* _Exercise goal_: Pull out every line in the entries below that contains the string "location", treating uppercase and lowercase letters as different.

* _Input_:

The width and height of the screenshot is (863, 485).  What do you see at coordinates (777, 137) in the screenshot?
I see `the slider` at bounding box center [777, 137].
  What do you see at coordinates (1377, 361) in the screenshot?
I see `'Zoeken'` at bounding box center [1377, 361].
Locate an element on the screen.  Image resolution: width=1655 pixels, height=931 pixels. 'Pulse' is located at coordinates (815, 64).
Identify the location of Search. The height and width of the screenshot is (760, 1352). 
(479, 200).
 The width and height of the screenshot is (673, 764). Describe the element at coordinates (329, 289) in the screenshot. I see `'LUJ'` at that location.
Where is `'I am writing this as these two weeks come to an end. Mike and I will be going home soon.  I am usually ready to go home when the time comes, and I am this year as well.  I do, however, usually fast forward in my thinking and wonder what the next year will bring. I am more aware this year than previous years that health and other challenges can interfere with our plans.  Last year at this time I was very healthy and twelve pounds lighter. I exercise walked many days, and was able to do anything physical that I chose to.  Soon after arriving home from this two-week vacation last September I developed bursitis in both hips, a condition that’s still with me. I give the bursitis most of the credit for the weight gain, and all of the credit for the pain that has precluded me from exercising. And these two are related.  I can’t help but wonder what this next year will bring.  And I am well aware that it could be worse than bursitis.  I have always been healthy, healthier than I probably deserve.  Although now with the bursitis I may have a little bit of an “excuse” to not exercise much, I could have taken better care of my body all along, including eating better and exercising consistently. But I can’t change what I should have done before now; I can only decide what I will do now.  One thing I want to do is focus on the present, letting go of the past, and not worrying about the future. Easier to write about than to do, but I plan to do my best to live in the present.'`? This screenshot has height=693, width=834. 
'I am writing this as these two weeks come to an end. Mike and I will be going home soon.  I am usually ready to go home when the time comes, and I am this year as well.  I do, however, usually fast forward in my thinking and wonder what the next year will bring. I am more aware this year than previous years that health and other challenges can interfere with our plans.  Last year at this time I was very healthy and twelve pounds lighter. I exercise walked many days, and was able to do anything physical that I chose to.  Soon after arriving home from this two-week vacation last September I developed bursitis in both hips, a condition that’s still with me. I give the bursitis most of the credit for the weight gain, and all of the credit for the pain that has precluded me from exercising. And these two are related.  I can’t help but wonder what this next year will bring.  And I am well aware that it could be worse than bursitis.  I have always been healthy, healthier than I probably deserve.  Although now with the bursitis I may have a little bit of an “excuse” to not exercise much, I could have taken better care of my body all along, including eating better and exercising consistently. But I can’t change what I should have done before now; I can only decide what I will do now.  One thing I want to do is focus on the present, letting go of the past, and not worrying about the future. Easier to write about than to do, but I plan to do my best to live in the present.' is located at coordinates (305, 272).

* _Task solution_:
Identify the location of Search. The height and width of the screenshot is (760, 1352). 
 The width and height of the screenshot is (673, 764). Describe the element at coordinates (329, 289) in the screenshot. I see `'LUJ'` at that location.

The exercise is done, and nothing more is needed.